▶ _PAGE EXTRACT_:
# # # #

Bladder cancer is a form of cancer that typically starts in the inner lining of the bladder, called the urothelium, and can grow into or through other layers of tissue. It is a disease responsible for approximately 16,000 deaths per year, with particular impact in the American male population. Bladder cancer is the fourth most common cancer in men, and affects 1 in 26 men and 1 in 90 women [1]. According to the NHGRI-EBI catalog of published genome-wide association studies (GWAS) [2], there are five single locus genetic variants associated with bladder cancer at a genome-wide significance level. Collectively, these genetic factors explain a very small proportion of the overall risk. The goal of this study was to employ a bioinformatics approach to GWAS analysis that considers pairwise genetic interactions among SNPs followed by gene-level and pathway-level gene set enrichment analyses. This approach is based on the hypothesis that evolution works to stabilize health by building highly redundant gene interaction networks within and between pathways [3]. The result of this complex biology is that the healthy state is resilient to the effects of single mutations. What we observe in common diseases is the accumulation of multiple mutations within these pathways that disrupts their stability and impairs their normal function. This dependence on multiple mutations can be observed as epistasis or non-additive gene-gene interaction [4]. The results of univariate GWAS are consistent with this hypothesis, as few univariate genetic effects have been found that replicate consistently across studies. The goal of our study is to employ a bioinformatics approach to GWAS analysis that is consistent with the idea that some genetic effects will present themselves as genetic interactions that aggregate in genes and pathways [5, 6].

We briefly present our three-phase analysis approach below and provide a flowchart in Figure 1 as previously presented and applied to GWAS analysis [7, 8]. The GWAS data used is available from the NCBI dbGaP database under accession number phs000346.v2.p2. We used here the two largest GWAS data sets including one with subjects from the U.S.A. and Finland (n = 4759; 620901 SNPs) and one from Spain (n = 2228, 1072820 SNPs). These were used as detection and replication data sets, respectively. We analyzed only SNPs common to both data sets.

Fig. 1
figure 1

Flowchart summarizing the three phases of our machine learning and gene set enrichment analysis strategy

Phase I: SNP-level analysis

The goal of the first phase is to carry out a pairwise analysis of all SNPs using the Multifactor Dimensionality Reduction (MDR) method to search for additive and non-additive genetic associations [9, 10]. MDR is a nonparametric, genetic model-free machine learning method that collapses high-dimensional genetic data into a single dimension through a process called constructive induction [10]. More information about MDR and its implementation can be found here [11]. We exhaustively evaluated all pairs of SNPs and then assessed statistical significance using a 1000-fold permutation test as described previously [11]. Each SNP was assigned the p-value of its strongest pairwise association.

Phase II: gene-level analysis

At the gene level, we first mapped all SNPs to genes using a window of 500 kb upstream and downstream from the gene start and stop sites in order to capture regulatory variants. We then performed a gene set enrichment analysis to determine if there were more SNPs with p-values at or below the 0.05 significance level in gene regions than would be expected given their size. This was accomplished using a right-tailed Fisher’s exact test implemented in Exploratory Visual Analysis (EVA) [12, 13]. These P-values for SNP overabundance were then assigned to each gene.

# # # #

▶ _RECORD SET_:
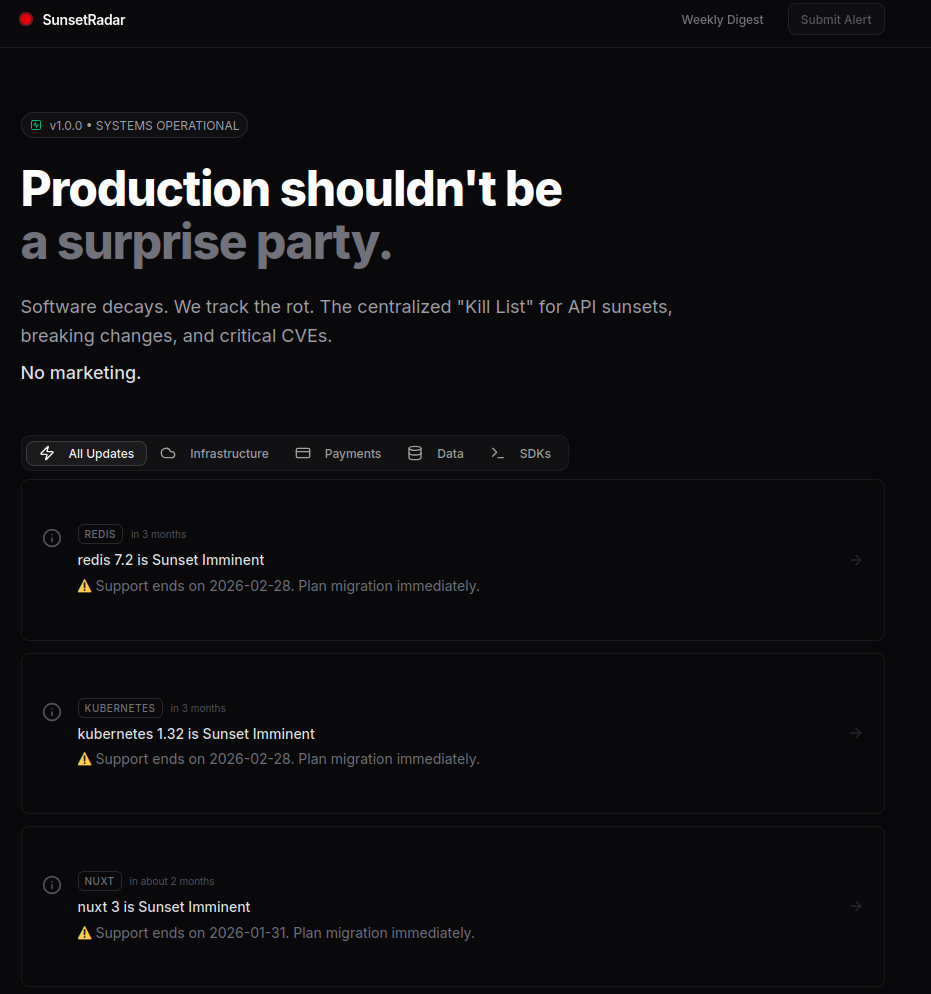Click the systems operational status icon

click(36, 125)
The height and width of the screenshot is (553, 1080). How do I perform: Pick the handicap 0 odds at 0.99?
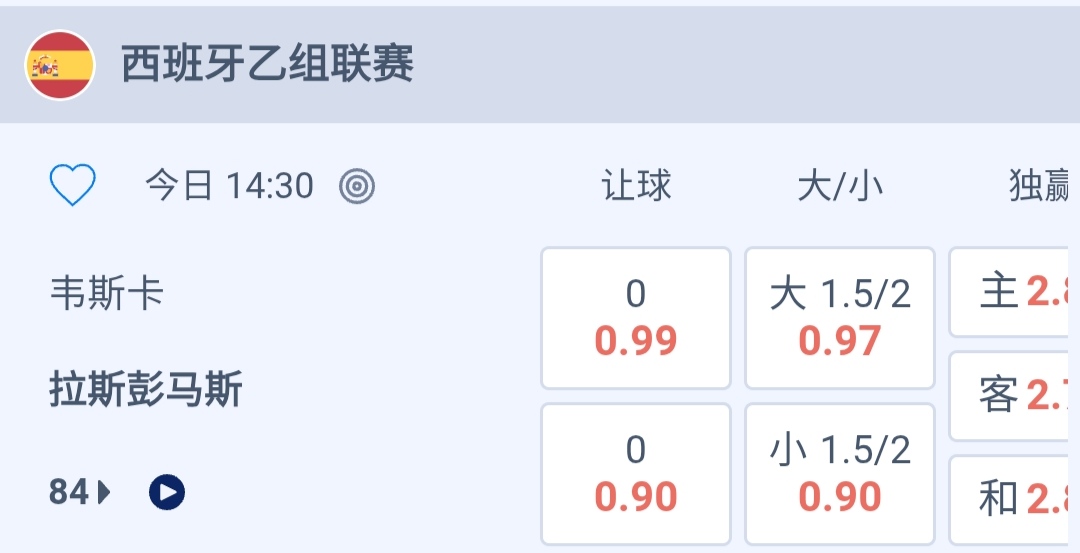[x=636, y=318]
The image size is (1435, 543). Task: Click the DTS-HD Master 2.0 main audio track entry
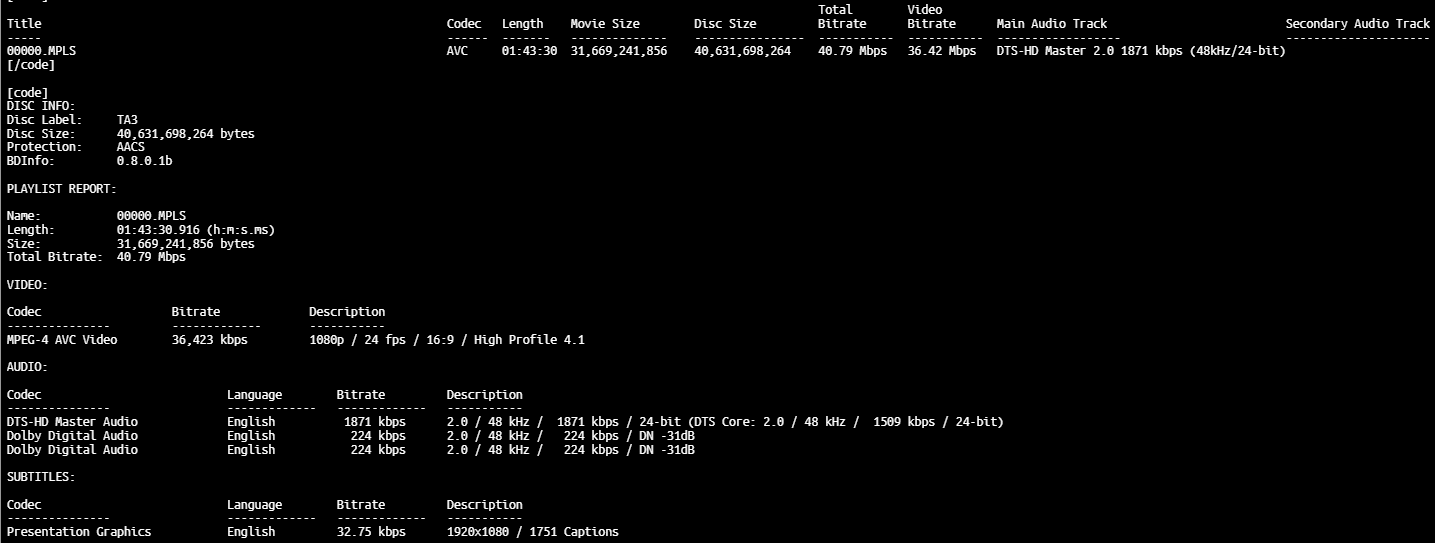tap(1140, 51)
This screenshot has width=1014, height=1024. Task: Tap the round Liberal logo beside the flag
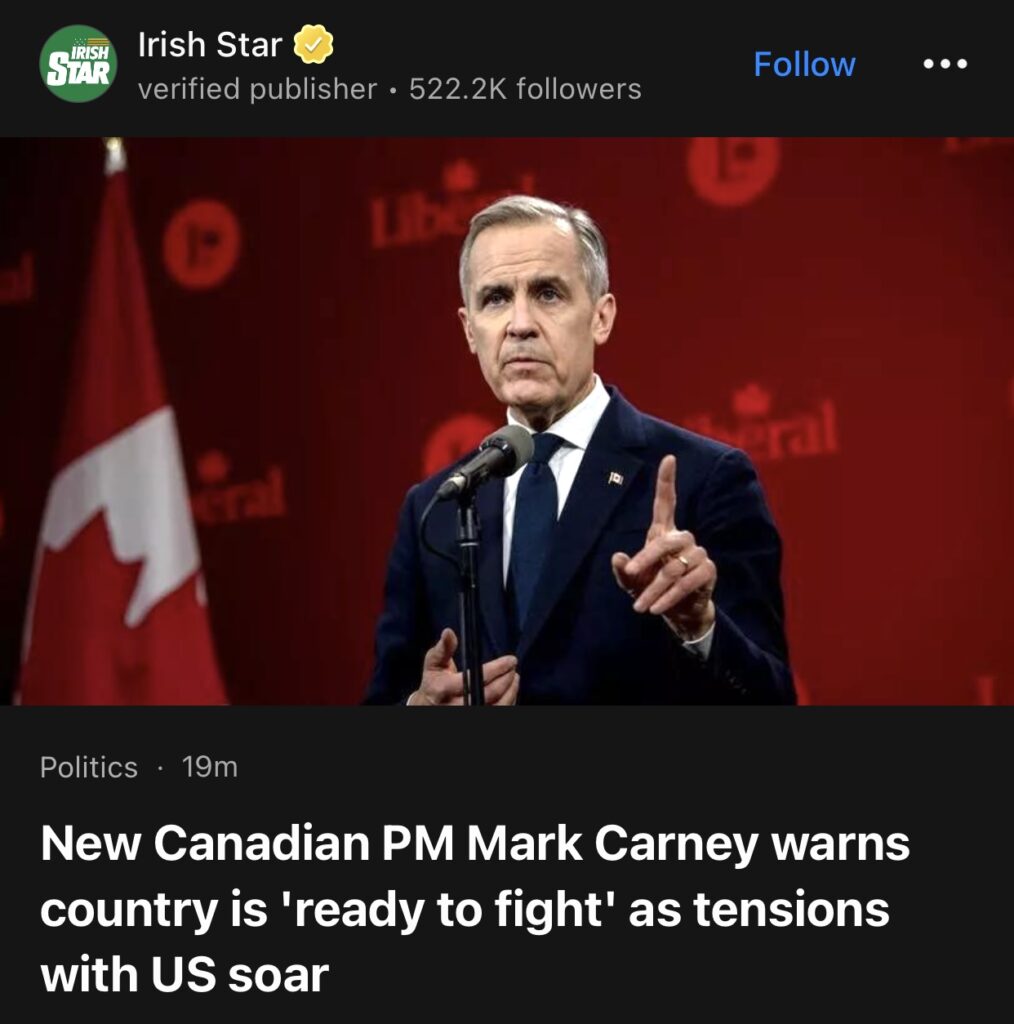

# # # #

▶ _YOUR TASKS_:
• A. Print the bladder cancer excerpt from "We briefly present" to "both data sets.".
• B. Summarize the bladder cancer excerpt in two sentences.
The records above are separate material, unrelated to the bladder cancer excerpt.

▶ _RESULTS BY TASK_:
• A.
We briefly present our three-phase analysis approach below and provide a flowchart in Figure 1 as previously presented and applied to GWAS analysis [7, 8]. The GWAS data used is available from the NCBI dbGaP database under accession number phs000346.v2.p2. We used here the two largest GWAS data sets including one with subjects from the U.S.A. and Finland (n = 4759; 620901 SNPs) and one from Spain (n = 2228, 1072820 SNPs). These were used as detection and replication data sets, respectively. We analyzed only SNPs common to both data sets.

• B. Bladder cancer usually starts in the urothelium and is the fourth most common cancer in men, yet the five genetic variants tied to it at genome-wide significance explain only a very small share of overall risk. The study took a bioinformatics approach to GWAS data from NCBI dbGaP, using MDR to evaluate all SNP pairs in a U.S.A.–Finland detection set and a Spanish replication set, then running a gene set enrichment analysis with a right-tailed Fisher's exact test in EVA.